Outside of downtown Honolulu, Hawaii is mostly rural or touristy, which leads to really crappy bike and pedestrian options (few sidewalks, fewer bike lanes). Kauai is building an ocean-front bike path and people are opposed to it, saying the money would be better spent on improving the roads to avoid the traffic jams. The population is growing fast, everybody wants to live on agricultural estates and shop at Costco (which just opened, unfortunately).

--Other comment threads:

As an islander who flies to the mainland about twice year, I'm wondering if I should reduce my flying. If anyone has any average MPG per passenger for long-haul flights let me know. My back-of-the-envelope calculation comes to 76 [assuming 3500 kg/hr fuel in a 757 (from http://www.simradar.com/File/2135/Boeing_757_PW2037_fuel_consumption_table_and_graph.html), 5.5 hrs flight of 2500 miles, 200 passengers, 0.33 gal/kg jet fuel (or 0.8 kg/l from http://en.wikipedia.org/wiki/Jet_fuel)]. Certainly worse than a sailboat (though maybe not if you count the 30 days of food), and it all gets burned in the atmosphere, but still not worthy of scorn.
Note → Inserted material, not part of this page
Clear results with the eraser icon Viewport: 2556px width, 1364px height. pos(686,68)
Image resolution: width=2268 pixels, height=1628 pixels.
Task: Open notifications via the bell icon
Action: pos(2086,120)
Plus I also wonder if the no-flyers drive only 5K miles, compost, recycle, catch rain-water, etc.

OEO, take it to http://www.longbets.org/rules. Oh wait, I already pay more than $3 in Hawaii, California, and everywhere I've been in Europe. You lose.

oeo:

I wouldn't be surprised if gasoline prices were around $3.00/gallon in 2010. They'd be burning through the Arctic National Reserve in 2010, I'm guessing.

Which means: what happens in 2011? $30.00/gallon?

Of course, I could be wrong. The ANR could be the oil set aside to institute the slave-state that would come from an attempt to organize the post-oil society. In short, I pay $3.00/gallon for the cop car to take me to prison with a bunch of fellow-slaves from the fields.

Either way, you'd be right.

Imagine rain water as free delivery. The great truck in the sky through the hydrologic cycle. It's all good.